§ **What the task requires**: Give back every record exactly, images excluded.

§ **Data shown**:
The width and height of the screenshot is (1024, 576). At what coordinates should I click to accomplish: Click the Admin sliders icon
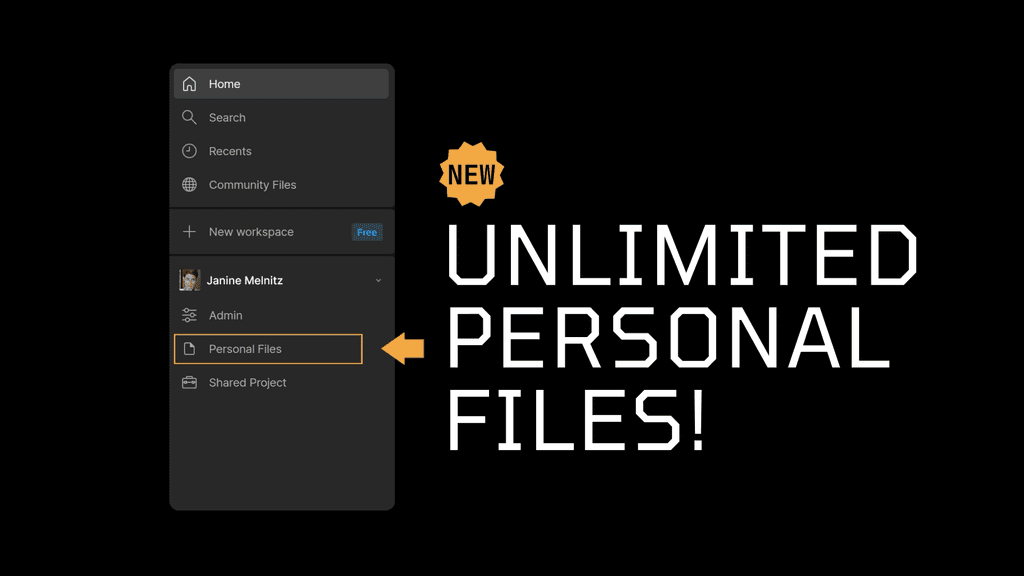pos(190,315)
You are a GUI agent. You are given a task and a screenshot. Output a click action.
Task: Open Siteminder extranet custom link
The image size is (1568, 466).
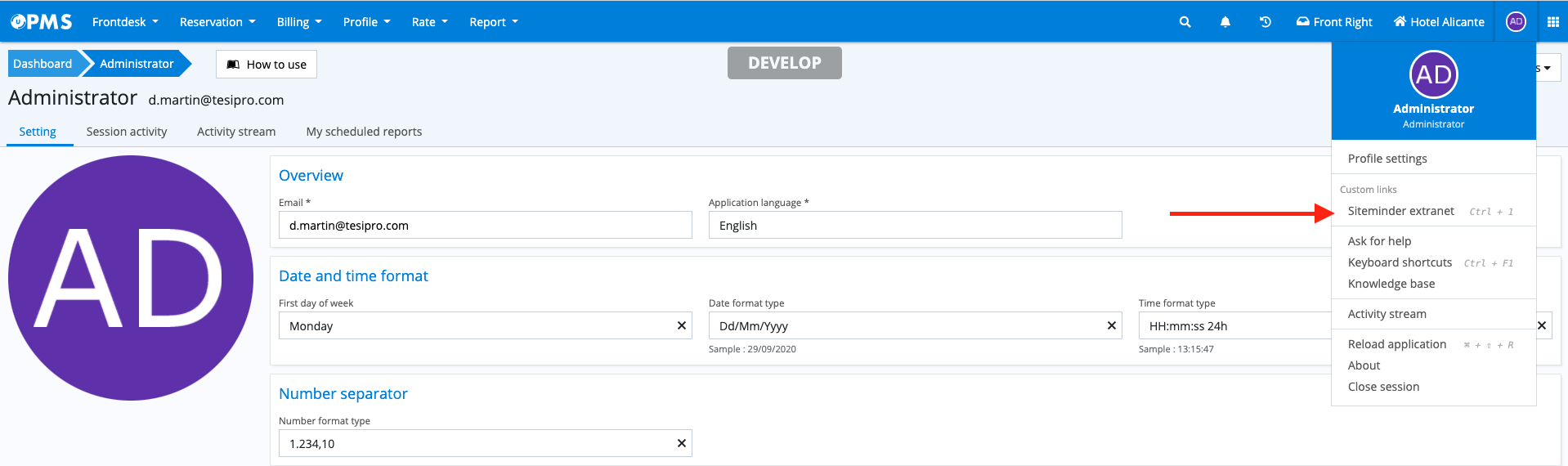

§ **Response for this exercise**:
The width and height of the screenshot is (1024, 576). At what coordinates should I click to accomplish: Click the Admin sliders icon
pos(190,315)
You are a GUI agent. You are given a task and a screenshot. Output a click action.
Task: Open Siteminder extranet custom link
The image size is (1568, 466).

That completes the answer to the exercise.